**What is being asked:**
Below are the records to retype. Keep every character exactly and leave out the pictures.
(Records supplied)
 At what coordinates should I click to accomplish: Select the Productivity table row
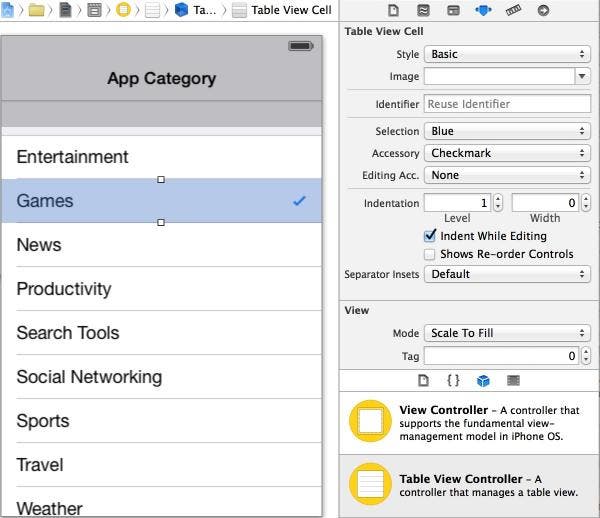pyautogui.click(x=161, y=289)
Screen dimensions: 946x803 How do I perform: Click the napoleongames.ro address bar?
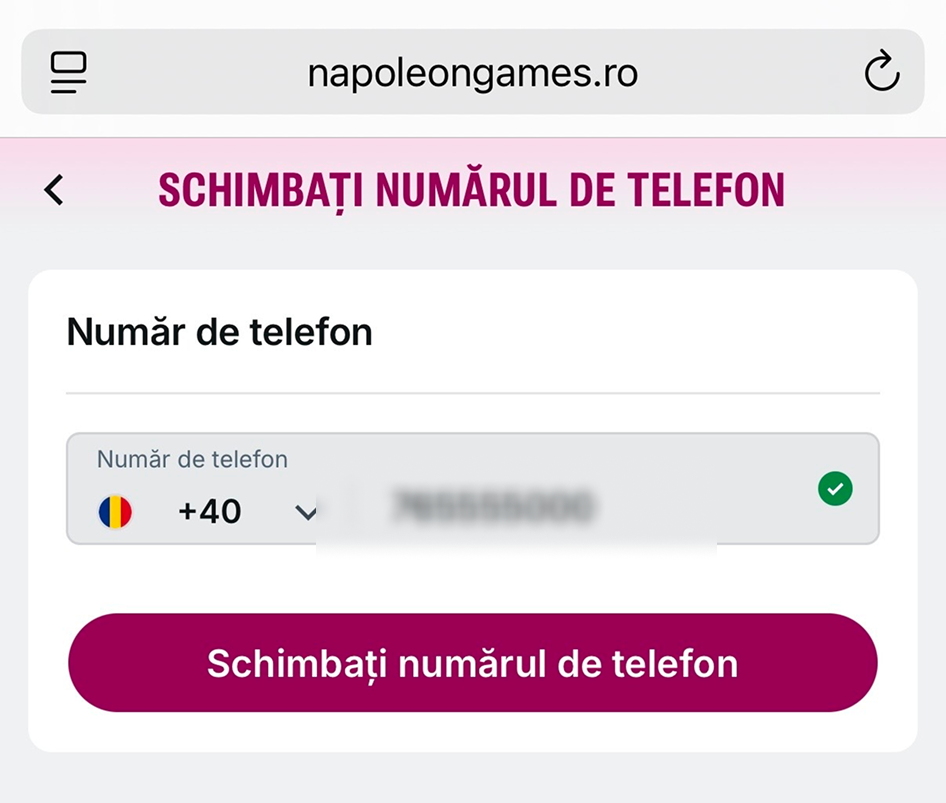tap(472, 72)
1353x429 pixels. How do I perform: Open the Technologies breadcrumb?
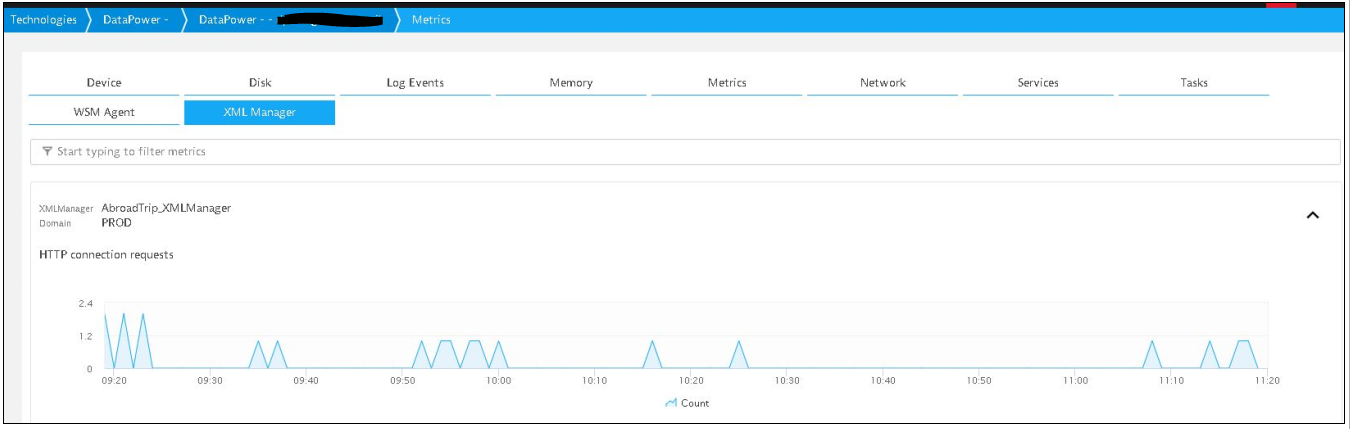[x=44, y=20]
(End Records supplied)
**Response area:**
 At what coordinates should I click to accomplish: Select the Productivity table row
pyautogui.click(x=161, y=289)
Screen dimensions: 946x803 How do I perform: Click the napoleongames.ro address bar?
tap(472, 72)
1353x429 pixels. How do I perform: Open the Technologies breadcrumb?
[x=44, y=20]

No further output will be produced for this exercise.